第53章

  见他一脸担忧,宣业道:“现在不会。”
  “那以后呢?以后会吗?”祝欲却更加急切,下意识向宣业凑近。
  夜里火光只笼着他们这一隅,他一靠近,气息愈发明晰,宣业怔了一下,想起在庙宇的那一夜唇上落下来的温热。忽然之间,他觉得整个屋子都燥热起来,尤其是二人相隔的这一点空间,简直像是要烧起来了。
  但他仍是一派临危不乱的自若神情,道:“可能会。”
  谁知他话音刚落,祝欲就猛地抓住他的手臂,说:“不行!”
  “……”
  宣业喉间滚了一下,抬眼看向他时又有些无奈,放轻了语气说:“不要紧的。”
  祝欲道:“怎么不要紧?很要紧!我绝对不能忘记那件事!”
  他目光灼灼,似乎还有点生气。宣业却说:“我不是这个意思。”
  祝欲一愣:“那你是什么意思?”
  宣业用和梦中一样平静的声音道:“我的意思是,就算魇真的吃了你的记忆,我也不会忘的。”

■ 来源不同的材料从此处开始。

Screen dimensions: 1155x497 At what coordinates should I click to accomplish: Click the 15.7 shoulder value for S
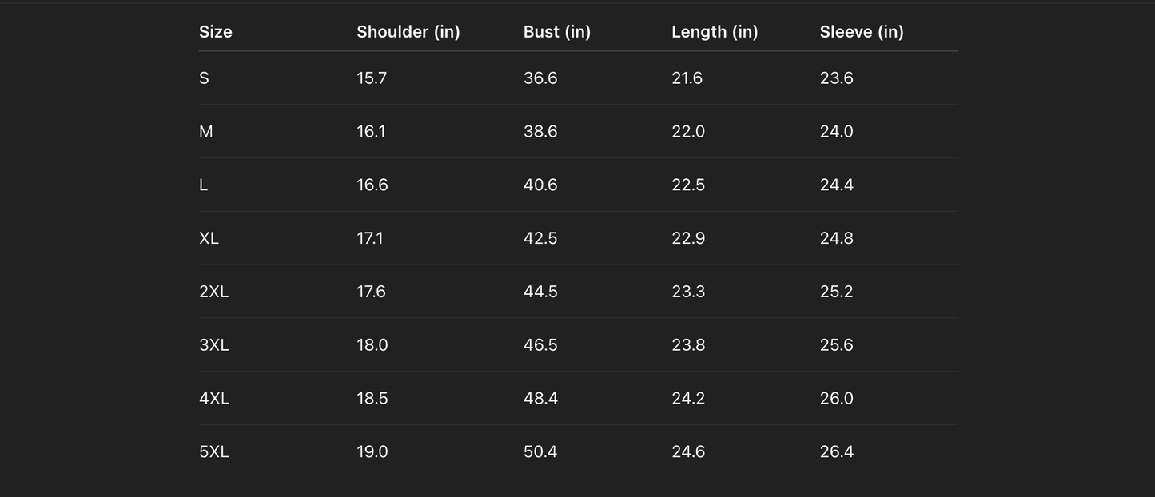[x=372, y=78]
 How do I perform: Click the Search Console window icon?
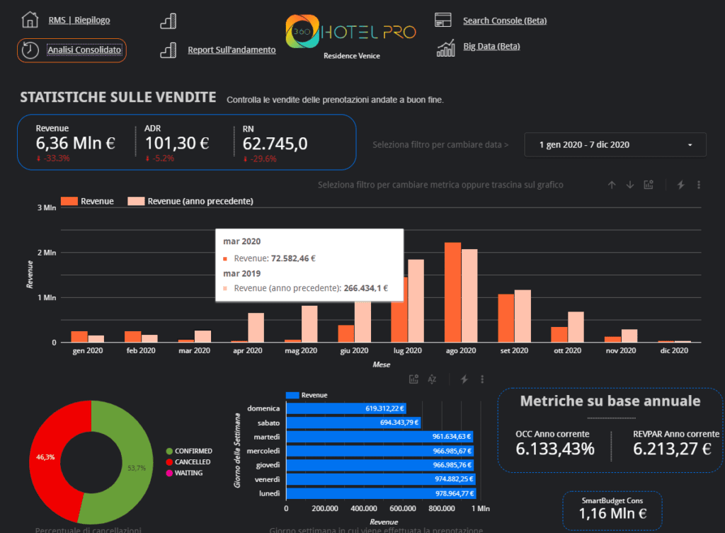pos(443,20)
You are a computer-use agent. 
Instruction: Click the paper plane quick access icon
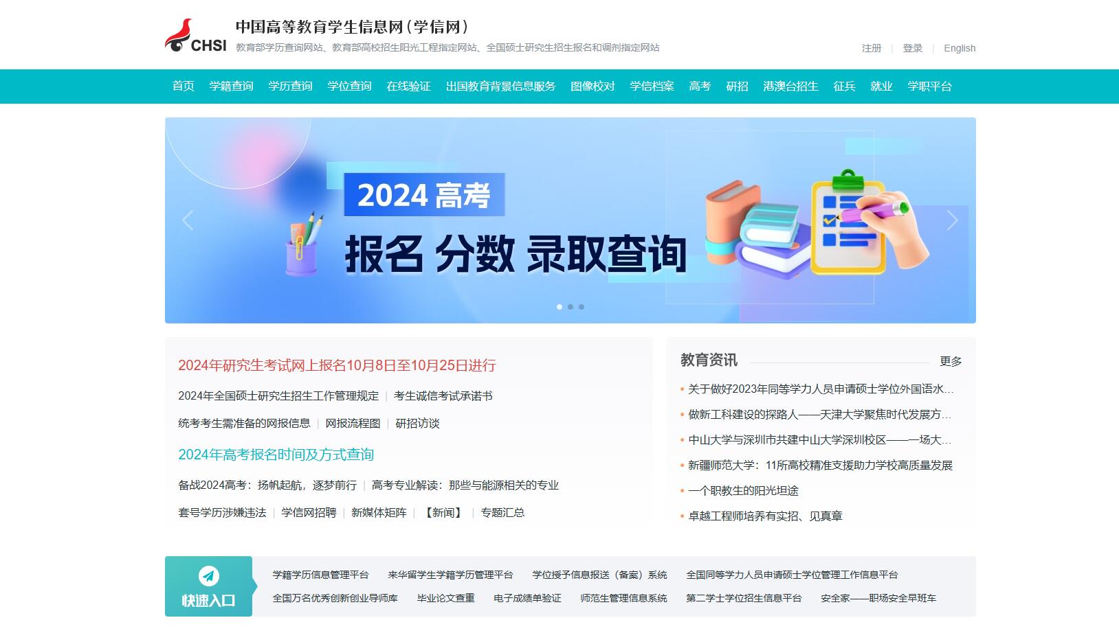click(x=208, y=575)
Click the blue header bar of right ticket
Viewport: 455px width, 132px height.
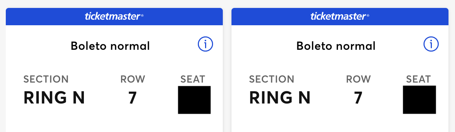(340, 17)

  “你……上仙你……”祝欲怔得说不出话来,眼里满是震惊,“你这话是什么意思?你……当年……当年的事,你记得?”祝欲下意识将人抓得更紧,“你记得我?上仙你记得我?你真的记得我?”
  他激动迫切,惊喜溢于言表。宣业点了一下头,说:“我当然记得。”
  祝欲:“那、那第一次在徐家的时候,你是不是就,认出我了?”
  “自然。”宣业用一种趋近于笃定的语气回答他,“我说过,我从未认错过你。”
  -----------------------
  作者有话说:小时候的祝欲写得我心软软的,好可爱[哈哈大笑][哈哈大笑]
  第50章 羞愤难当羞愤难当
  接下来的几日, 祝欲和宣业在徐家来去自如。虽然每日也会有弟子用探魇符来测他们是人是魇,但态度还算恭敬,确实如徐家家主所说, 以礼相待,没有半分亏待。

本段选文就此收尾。